Regardless, the development and institution of ECG gating has
significantly improved image quality (Figure 2) and calcium score
variability compared with traditional nongated acquisitions.
Early investigations that compareCAC measurements of EBCT and
HCT show that both now possess comparable performance in image
quality and CAC quantification. Reproducibility correlation
coefficients reported by several investigators are also excellent
(r = .95 to .99).
Preliminary evidence also shows that helical CAC measurements, like
EBCT, correlate well with angiography with regard to accuracy and
predictive values for CAD.
Broderick et al,
using two scoring methods for HCT, reported sensitivities and
specificities of 81% to 88% and 52% to 61%, respectively, as
compared with obstructive disease by angiography. There was no
significant difference between contiguous slice acquisitions and
overlapping slice (volumetric) acquisitions.
Like EBCT, negative HCT scans appear to have high
negative-predictive values for CAD compared with angiography
(specificity 100%; sensitivity 61%; accuracy 85%).

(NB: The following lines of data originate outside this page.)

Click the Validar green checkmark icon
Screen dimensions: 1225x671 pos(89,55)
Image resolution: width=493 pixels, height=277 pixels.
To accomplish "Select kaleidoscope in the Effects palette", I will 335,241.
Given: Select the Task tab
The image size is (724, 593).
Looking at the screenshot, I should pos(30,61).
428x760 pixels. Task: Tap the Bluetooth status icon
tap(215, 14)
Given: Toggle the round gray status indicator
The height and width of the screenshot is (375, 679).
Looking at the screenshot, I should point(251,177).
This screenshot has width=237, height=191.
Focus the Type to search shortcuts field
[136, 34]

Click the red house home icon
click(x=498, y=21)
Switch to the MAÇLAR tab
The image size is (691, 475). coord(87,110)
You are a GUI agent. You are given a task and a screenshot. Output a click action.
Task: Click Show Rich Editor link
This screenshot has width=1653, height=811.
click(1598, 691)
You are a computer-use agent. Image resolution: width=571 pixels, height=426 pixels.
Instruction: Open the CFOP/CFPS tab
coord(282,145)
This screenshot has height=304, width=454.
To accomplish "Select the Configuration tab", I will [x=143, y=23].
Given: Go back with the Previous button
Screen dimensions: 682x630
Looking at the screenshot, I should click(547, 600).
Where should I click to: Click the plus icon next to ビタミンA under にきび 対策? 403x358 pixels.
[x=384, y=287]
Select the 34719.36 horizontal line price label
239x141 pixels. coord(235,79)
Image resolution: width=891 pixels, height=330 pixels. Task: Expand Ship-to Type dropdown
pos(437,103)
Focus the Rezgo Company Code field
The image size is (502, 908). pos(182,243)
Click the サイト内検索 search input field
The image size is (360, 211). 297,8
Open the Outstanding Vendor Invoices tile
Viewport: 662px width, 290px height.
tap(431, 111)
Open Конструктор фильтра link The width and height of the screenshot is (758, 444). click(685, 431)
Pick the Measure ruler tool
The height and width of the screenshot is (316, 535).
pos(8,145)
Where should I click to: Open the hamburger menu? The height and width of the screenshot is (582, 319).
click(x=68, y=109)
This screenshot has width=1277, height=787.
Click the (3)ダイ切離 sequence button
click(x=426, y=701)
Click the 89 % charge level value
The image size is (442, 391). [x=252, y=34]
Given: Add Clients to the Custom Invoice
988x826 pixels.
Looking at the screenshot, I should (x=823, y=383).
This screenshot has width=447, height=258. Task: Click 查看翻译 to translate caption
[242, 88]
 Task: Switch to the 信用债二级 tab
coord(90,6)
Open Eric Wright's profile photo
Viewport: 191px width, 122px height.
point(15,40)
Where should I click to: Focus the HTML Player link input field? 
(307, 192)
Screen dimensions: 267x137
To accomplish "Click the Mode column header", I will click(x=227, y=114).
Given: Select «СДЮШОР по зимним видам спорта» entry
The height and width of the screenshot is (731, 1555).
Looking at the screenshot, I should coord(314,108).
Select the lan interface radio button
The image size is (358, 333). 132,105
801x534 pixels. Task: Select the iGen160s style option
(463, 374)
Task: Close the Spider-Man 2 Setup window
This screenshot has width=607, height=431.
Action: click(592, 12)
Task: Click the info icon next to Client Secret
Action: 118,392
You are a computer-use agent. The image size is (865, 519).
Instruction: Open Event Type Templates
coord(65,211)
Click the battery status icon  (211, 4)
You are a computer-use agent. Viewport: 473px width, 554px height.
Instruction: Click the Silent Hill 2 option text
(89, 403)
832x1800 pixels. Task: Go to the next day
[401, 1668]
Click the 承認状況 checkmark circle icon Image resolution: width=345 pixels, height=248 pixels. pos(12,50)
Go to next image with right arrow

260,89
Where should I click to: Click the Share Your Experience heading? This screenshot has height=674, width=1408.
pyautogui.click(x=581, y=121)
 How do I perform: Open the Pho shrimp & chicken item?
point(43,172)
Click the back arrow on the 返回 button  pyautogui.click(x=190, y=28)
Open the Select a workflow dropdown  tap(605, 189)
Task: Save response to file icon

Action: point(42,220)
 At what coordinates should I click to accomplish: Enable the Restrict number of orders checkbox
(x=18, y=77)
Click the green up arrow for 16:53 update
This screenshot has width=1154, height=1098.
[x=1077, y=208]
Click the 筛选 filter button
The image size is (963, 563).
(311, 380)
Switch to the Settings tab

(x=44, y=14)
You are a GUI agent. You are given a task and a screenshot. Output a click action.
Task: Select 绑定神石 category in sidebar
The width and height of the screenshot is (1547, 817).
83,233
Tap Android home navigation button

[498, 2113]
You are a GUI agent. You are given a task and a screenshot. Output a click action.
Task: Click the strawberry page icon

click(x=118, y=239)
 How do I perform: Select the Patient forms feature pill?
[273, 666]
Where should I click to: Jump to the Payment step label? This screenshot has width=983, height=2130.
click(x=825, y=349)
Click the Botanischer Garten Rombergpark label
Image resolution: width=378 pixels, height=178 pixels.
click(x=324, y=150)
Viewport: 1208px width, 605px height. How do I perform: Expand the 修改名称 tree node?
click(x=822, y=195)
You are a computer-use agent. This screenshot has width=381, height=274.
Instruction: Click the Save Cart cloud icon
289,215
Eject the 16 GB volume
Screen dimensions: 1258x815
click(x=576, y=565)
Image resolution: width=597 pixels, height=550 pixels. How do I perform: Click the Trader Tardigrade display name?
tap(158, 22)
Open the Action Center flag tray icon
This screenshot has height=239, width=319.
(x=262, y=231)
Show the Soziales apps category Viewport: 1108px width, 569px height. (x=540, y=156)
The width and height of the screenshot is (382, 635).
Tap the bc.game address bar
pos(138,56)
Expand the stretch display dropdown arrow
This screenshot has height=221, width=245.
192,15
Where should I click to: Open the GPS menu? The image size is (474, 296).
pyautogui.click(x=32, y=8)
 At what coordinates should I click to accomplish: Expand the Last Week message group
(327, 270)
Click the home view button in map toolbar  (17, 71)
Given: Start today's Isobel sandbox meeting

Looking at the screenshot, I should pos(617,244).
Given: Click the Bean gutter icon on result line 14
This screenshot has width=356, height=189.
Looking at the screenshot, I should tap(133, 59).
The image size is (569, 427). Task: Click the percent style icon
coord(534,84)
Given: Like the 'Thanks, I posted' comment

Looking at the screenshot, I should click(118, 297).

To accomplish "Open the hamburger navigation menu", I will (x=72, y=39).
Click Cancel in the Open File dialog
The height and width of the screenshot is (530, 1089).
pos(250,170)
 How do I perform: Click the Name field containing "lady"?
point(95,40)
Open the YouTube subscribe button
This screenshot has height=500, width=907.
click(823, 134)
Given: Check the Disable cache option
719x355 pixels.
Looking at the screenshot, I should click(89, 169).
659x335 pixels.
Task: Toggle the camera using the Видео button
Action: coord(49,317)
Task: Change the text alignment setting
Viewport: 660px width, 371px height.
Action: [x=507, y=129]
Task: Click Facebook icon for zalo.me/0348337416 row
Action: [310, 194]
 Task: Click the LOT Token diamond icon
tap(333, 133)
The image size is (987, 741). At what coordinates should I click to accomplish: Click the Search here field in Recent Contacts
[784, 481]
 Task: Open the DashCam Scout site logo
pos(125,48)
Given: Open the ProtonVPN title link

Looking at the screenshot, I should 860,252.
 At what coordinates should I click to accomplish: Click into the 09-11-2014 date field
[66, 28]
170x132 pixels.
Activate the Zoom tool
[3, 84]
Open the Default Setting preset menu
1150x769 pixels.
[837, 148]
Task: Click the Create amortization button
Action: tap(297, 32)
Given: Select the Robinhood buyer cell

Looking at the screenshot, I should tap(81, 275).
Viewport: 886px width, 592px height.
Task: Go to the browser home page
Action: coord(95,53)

With significant advancements in hardware design and software
technology, HCT technology has made great progress in removing many
of the hurdles that initially limited its CAC screening capability,
as compared with EBCT. At this time, preliminary data is beginning
to demonstrate comparable performances for both modalities. Unlike
EBCT, where the technology is mature and additional refinements
unlikely, helical technology will continue to undergo further
refinements, such as expansion of multislice configurations. This
will, in turn, provide additional improvements in spatial
resolution and will decrease examination times. Considering the
popularity and widespread availability of spiral scanners, these
inevitable refinements portend a future in which HCT will likely
assume a pre-eminent role in CAC detection and quantification.